[RECORDS TO USE Boundary: Start]

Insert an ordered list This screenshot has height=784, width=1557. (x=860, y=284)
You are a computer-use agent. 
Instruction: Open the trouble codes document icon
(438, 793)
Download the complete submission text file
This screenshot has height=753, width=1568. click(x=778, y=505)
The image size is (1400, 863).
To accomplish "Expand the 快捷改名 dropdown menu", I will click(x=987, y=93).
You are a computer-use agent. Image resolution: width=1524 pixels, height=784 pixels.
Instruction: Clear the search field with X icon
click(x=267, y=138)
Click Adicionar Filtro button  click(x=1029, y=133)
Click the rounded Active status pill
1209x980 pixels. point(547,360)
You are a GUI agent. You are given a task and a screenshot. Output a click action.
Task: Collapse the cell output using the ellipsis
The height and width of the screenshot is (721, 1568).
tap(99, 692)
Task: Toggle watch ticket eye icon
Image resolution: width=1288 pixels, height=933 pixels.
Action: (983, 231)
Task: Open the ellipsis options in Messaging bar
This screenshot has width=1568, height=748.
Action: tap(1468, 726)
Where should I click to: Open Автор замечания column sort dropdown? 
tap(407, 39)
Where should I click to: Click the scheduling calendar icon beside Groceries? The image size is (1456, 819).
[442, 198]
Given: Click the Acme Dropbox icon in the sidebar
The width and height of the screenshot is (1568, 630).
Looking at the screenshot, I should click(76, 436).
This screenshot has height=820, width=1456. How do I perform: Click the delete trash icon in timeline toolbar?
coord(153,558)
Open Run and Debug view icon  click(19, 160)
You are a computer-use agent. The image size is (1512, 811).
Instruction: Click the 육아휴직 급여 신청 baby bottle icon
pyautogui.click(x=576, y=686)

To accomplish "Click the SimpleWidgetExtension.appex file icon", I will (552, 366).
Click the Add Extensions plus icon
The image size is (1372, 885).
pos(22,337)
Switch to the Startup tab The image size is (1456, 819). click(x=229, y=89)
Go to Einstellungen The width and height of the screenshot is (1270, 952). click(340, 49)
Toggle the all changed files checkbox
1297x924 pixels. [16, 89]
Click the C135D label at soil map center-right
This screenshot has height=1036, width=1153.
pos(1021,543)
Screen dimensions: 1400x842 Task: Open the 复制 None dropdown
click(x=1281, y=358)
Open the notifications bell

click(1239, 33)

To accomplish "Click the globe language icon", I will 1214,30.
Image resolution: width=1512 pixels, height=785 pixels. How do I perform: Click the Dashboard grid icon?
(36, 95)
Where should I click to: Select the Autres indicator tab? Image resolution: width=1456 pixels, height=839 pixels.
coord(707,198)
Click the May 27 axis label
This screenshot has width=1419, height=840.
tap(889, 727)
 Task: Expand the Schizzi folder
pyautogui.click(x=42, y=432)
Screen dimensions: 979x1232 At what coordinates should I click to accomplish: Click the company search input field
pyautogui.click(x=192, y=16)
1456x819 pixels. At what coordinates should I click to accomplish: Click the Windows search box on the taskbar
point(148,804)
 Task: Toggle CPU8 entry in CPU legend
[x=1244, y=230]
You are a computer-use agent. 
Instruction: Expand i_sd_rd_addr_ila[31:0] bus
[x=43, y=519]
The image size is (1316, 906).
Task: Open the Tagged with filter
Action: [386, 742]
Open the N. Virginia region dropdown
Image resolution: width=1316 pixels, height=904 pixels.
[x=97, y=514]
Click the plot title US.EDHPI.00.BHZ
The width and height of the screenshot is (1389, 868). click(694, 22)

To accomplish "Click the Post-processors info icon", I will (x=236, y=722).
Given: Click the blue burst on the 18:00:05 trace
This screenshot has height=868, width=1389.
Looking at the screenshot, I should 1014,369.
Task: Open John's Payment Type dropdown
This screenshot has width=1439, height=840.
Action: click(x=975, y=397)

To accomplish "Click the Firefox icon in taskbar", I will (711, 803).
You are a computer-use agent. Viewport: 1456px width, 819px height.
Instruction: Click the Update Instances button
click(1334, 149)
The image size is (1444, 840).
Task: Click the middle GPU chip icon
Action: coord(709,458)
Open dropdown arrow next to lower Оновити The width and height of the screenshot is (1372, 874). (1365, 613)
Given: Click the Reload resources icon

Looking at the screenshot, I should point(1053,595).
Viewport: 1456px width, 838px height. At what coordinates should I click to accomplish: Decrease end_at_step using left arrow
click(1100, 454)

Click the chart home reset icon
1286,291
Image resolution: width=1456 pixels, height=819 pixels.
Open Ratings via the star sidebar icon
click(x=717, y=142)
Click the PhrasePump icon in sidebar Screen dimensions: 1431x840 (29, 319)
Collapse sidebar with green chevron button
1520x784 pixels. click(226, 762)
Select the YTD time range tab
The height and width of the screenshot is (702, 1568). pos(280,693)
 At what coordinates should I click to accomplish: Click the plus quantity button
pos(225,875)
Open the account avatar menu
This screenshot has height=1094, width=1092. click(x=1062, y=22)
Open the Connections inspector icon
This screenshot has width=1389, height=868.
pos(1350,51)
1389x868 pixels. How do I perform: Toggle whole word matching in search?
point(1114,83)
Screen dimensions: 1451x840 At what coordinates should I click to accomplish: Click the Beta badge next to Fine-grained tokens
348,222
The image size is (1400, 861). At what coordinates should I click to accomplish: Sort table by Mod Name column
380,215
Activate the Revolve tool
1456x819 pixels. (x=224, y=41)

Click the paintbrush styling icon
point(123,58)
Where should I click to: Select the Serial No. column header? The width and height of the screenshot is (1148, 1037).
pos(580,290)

[RECORDS TO USE Boundary: End]

WHAT YOU SHOULD DO: Would you reproduce every record above exactly as it appears?

PROBLEM SOLUTION:
Insert an ordered list This screenshot has height=784, width=1557. (x=860, y=284)
You are a computer-use agent. 
Instruction: Open the trouble codes document icon
(438, 793)
Download the complete submission text file
This screenshot has height=753, width=1568. click(x=778, y=505)
The image size is (1400, 863).
To accomplish "Expand the 快捷改名 dropdown menu", I will click(x=987, y=93).
You are a computer-use agent. Image resolution: width=1524 pixels, height=784 pixels.
Instruction: Clear the search field with X icon
click(x=267, y=138)
Click Adicionar Filtro button  click(x=1029, y=133)
Click the rounded Active status pill
1209x980 pixels. point(547,360)
You are a GUI agent. You are given a task and a screenshot. Output a click action.
Task: Collapse the cell output using the ellipsis
The height and width of the screenshot is (721, 1568).
tap(99, 692)
Task: Toggle watch ticket eye icon
Image resolution: width=1288 pixels, height=933 pixels.
Action: (983, 231)
Task: Open the ellipsis options in Messaging bar
This screenshot has width=1568, height=748.
Action: tap(1468, 726)
Where should I click to: Open Автор замечания column sort dropdown? 
tap(407, 39)
Where should I click to: Click the scheduling calendar icon beside Groceries? The image size is (1456, 819).
[442, 198]
Given: Click the Acme Dropbox icon in the sidebar
The width and height of the screenshot is (1568, 630).
Looking at the screenshot, I should click(76, 436).
This screenshot has height=820, width=1456. How do I perform: Click the delete trash icon in timeline toolbar?
coord(153,558)
Open Run and Debug view icon  click(19, 160)
You are a computer-use agent. The image size is (1512, 811).
Instruction: Click the 육아휴직 급여 신청 baby bottle icon
pyautogui.click(x=576, y=686)

To accomplish "Click the SimpleWidgetExtension.appex file icon", I will (552, 366).
Click the Add Extensions plus icon
The image size is (1372, 885).
pos(22,337)
Switch to the Startup tab The image size is (1456, 819). click(x=229, y=89)
Go to Einstellungen The width and height of the screenshot is (1270, 952). click(340, 49)
Toggle the all changed files checkbox
1297x924 pixels. [16, 89]
Click the C135D label at soil map center-right
This screenshot has height=1036, width=1153.
pos(1021,543)
Screen dimensions: 1400x842 Task: Open the 复制 None dropdown
click(x=1281, y=358)
Open the notifications bell

click(1239, 33)

To accomplish "Click the globe language icon", I will 1214,30.
Image resolution: width=1512 pixels, height=785 pixels. How do I perform: Click the Dashboard grid icon?
(36, 95)
Where should I click to: Select the Autres indicator tab? Image resolution: width=1456 pixels, height=839 pixels.
coord(707,198)
Click the May 27 axis label
This screenshot has width=1419, height=840.
tap(889, 727)
 Task: Expand the Schizzi folder
pyautogui.click(x=42, y=432)
Screen dimensions: 979x1232 At what coordinates should I click to accomplish: Click the company search input field
pyautogui.click(x=192, y=16)
1456x819 pixels. At what coordinates should I click to accomplish: Click the Windows search box on the taskbar
point(148,804)
 Task: Toggle CPU8 entry in CPU legend
[x=1244, y=230]
You are a computer-use agent. 
Instruction: Expand i_sd_rd_addr_ila[31:0] bus
[x=43, y=519]
The image size is (1316, 906).
Task: Open the Tagged with filter
Action: [386, 742]
Open the N. Virginia region dropdown
Image resolution: width=1316 pixels, height=904 pixels.
[x=97, y=514]
Click the plot title US.EDHPI.00.BHZ
The width and height of the screenshot is (1389, 868). click(694, 22)

To accomplish "Click the Post-processors info icon", I will (x=236, y=722).
Given: Click the blue burst on the 18:00:05 trace
This screenshot has height=868, width=1389.
Looking at the screenshot, I should 1014,369.
Task: Open John's Payment Type dropdown
This screenshot has width=1439, height=840.
Action: click(x=975, y=397)

To accomplish "Click the Firefox icon in taskbar", I will (711, 803).
You are a computer-use agent. Viewport: 1456px width, 819px height.
Instruction: Click the Update Instances button
click(1334, 149)
The image size is (1444, 840).
Task: Click the middle GPU chip icon
Action: coord(709,458)
Open dropdown arrow next to lower Оновити The width and height of the screenshot is (1372, 874). (1365, 613)
Given: Click the Reload resources icon

Looking at the screenshot, I should point(1053,595).
Viewport: 1456px width, 838px height. At what coordinates should I click to accomplish: Decrease end_at_step using left arrow
click(1100, 454)

Click the chart home reset icon
1286,291
Image resolution: width=1456 pixels, height=819 pixels.
Open Ratings via the star sidebar icon
click(x=717, y=142)
Click the PhrasePump icon in sidebar Screen dimensions: 1431x840 (29, 319)
Collapse sidebar with green chevron button
1520x784 pixels. click(226, 762)
Select the YTD time range tab
The height and width of the screenshot is (702, 1568). pos(280,693)
 At what coordinates should I click to accomplish: Click the plus quantity button
pos(225,875)
Open the account avatar menu
This screenshot has height=1094, width=1092. click(x=1062, y=22)
Open the Connections inspector icon
This screenshot has width=1389, height=868.
pos(1350,51)
1389x868 pixels. How do I perform: Toggle whole word matching in search?
point(1114,83)
Screen dimensions: 1451x840 At what coordinates should I click to accomplish: Click the Beta badge next to Fine-grained tokens
348,222
The image size is (1400, 861). At what coordinates should I click to accomplish: Sort table by Mod Name column
380,215
Activate the Revolve tool
1456x819 pixels. (x=224, y=41)

Click the paintbrush styling icon
point(123,58)
Where should I click to: Select the Serial No. column header? The width and height of the screenshot is (1148, 1037).
pos(580,290)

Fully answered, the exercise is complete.